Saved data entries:
>>>
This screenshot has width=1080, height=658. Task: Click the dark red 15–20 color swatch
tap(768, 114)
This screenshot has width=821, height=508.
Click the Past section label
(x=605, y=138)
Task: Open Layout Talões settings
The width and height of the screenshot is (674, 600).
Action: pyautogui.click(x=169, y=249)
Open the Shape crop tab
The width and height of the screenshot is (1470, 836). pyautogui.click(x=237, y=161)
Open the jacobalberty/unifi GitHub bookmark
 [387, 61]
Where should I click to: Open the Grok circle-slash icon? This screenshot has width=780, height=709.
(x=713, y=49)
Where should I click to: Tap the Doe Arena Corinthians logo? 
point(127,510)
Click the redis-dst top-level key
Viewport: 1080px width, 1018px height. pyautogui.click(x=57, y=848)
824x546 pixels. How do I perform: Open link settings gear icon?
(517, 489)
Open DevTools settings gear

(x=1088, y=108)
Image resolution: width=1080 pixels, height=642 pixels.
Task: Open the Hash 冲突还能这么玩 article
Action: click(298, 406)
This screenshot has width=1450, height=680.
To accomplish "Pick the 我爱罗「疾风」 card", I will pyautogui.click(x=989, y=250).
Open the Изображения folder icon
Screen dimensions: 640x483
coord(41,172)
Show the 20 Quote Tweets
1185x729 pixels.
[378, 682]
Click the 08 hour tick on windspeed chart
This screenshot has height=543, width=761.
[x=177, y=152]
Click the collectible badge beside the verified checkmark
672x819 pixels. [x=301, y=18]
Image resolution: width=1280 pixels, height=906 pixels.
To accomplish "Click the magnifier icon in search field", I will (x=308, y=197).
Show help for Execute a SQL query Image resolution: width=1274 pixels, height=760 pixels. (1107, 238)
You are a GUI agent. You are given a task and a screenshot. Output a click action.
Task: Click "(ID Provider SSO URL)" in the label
<<<
§ **WHAT YOU ARE ASKED TO DO**
Using the records above, set down exactly the lines from the one with "824x546 pixels. How" through the one with "This screenshot has width=1450, height=680.", inclusive, and nothing more.

§ **ANSWER BOX**
824x546 pixels. How do I perform: Open link settings gear icon?
(517, 489)
Open DevTools settings gear

(x=1088, y=108)
Image resolution: width=1080 pixels, height=642 pixels.
Task: Open the Hash 冲突还能这么玩 article
Action: click(298, 406)
This screenshot has width=1450, height=680.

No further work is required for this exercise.